What Are the Main Types of Private Funders?
Understanding the key players in private philanthropy
Fundraisers in small shops often find themselves juggling grant applications, donor calls, and deciphering exactly what flavor of philanthropic entity will align with their mission. Understanding the main types of private funders isn’t just philanthropy 101—it’s the difference between thriving and spinning your wheels. Here’s an accessible, mission-driven primer to help you target the right pools and avoid the dreaded “thanks but no thanks” rejection letter (but remember, this is also part of the business!)
Private Foundations
Private foundations are the grand dames of institutional philanthropy: think Bill & Melinda Gates or that ultra-local family legacy supporting your arts council every year. These are independent legal entities, often funded by a single individual, family, or company, holding their own endowment. They’re required by the IRS to give away at least 5% of their assets annually in grants and must openly report board members, finances, and distributions (grants, board members, and financials are public record).
Private foundations enjoy flexibility in grantmaking—they can support a range of programs, from Boys & Girls Clubs to corporate market campaigning by advocacy groups. Keep in mind that lobbying activities are prohibited from this funding source.
Family Foundations
Family foundations are a subset of private foundations—imagine philanthropists passing the giving baton from one generation to the next. Family values, legacy, and personal ties often play large roles. Grants typically reflect the family’s history and interests, which might shift as new generations step in (cue: possible sitcom drama vibes). Sometimes, decision-making is informal, and relationships matter as much as the proposal. “Family foundations may be unpredictable as different members push for new directions,” notes philanthropy expert Lisa Parker. https://cof.org/content/foundation-basics
Corporate Foundations
Corporate foundations are established and funded by profitable businesses but legally distinct from the main company.
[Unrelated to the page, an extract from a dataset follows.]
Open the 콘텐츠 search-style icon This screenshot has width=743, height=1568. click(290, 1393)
They exist to “give back” and are sometimes just as much about brand as philanthropy. Expect grants tied to the company’s mission, product, or local presence—like a shoe company funding school fitness or an outdoor brand supporting environmental causes. Reporting must be robust, as public relations value is always part of the mix. “Corporate foundations donate to causes that relate to their industry in order to support employees in the field,” says Indeed.
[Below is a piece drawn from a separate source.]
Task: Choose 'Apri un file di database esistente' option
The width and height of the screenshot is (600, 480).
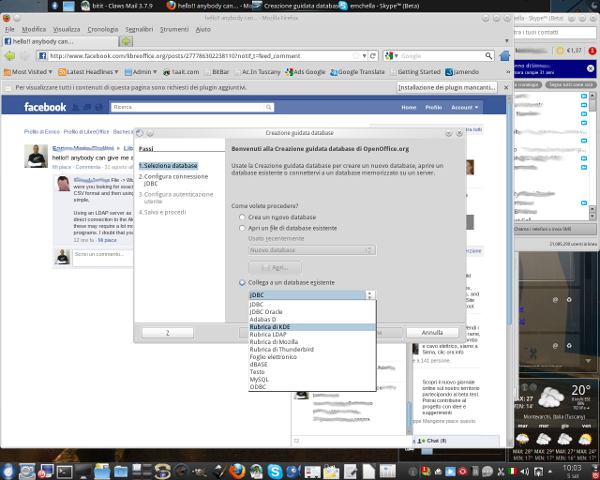Action: tap(241, 228)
Donor-Advised Funds (DAFs)
DAFs are the “Swiss Army knife” of philanthropy. Individuals set up a fund through a sponsor (like a community foundation or a financial firm), then recommend grants at their own pace. For organizations, this means donations may show up with little warning, sometimes anonymously. Unlike private foundations, DAFs have no annual distribution requirement and “allow more donor anonymity,” with grants reported under the sponsoring charity, not individual names. Both prospecting and stewardship can be tricky—be sure to read award letters carefully for acknowledgement and communication instructions. If a donor name is provided, be sure to thank both the donor and the charitable distribution advisor or vehicle.
Government Funders
While government funders aren’t “private,” they must be part of every serious shop’s strategy. Government dollars come with detailed rules, competitive applications, and heavy reporting—but their grants can be transformative, especially for major programs or capital projects. Just don’t expect agility: government cycles can be slow, and compliance is king. Many local, state, and federal programs use “pass-through” arrangements, so you may work with an agency distributing federal money, rather than federal officials themselves. Most of this funding is on a reimbursement basis, which often comes with delays, so your organization may need to take out a bridge loan or line of credit to cover the gap. It’s good to understand this from the get-go.
Avoiding the Classic “Oops”
Let’s be honest: if you haven’t misfired on a grant application, you just haven’t been at it long enough. Early in my career, I poured sweat into a detailed proposal for a large foundation, only to realize too late that they only funded academic research. My project? A forests protection markets pressure campaign. Classic. As AllBusiness.com warns, “One common mistake is trying to get in where you don’t fit in,” and it’s advice to live by—read the guidelines, check eligibility, and don’t force a square peg into a round application.
Wrapping It Up
Winning at fundraising is part science, part art, and part knowing which foundation, fund, or funder fits your organization like the right dance partner. Whether it’s the formality of a private foundation, the personality of a family board, the branding prowess of a corporate foundation, or the flexibility of DAFs—being fluent in funder types lets you focus on building true partnerships. Remember: “Private foundations offer donors a greater level of control and complexity” but also can offer grantees the most flexibility. Read the guidelines, match your proposals to funder priorities, and don’t be afraid to ask questions. The giving groove is real. Stay curious, stay nimble, and keep your dance card—er, funding pipeline—full.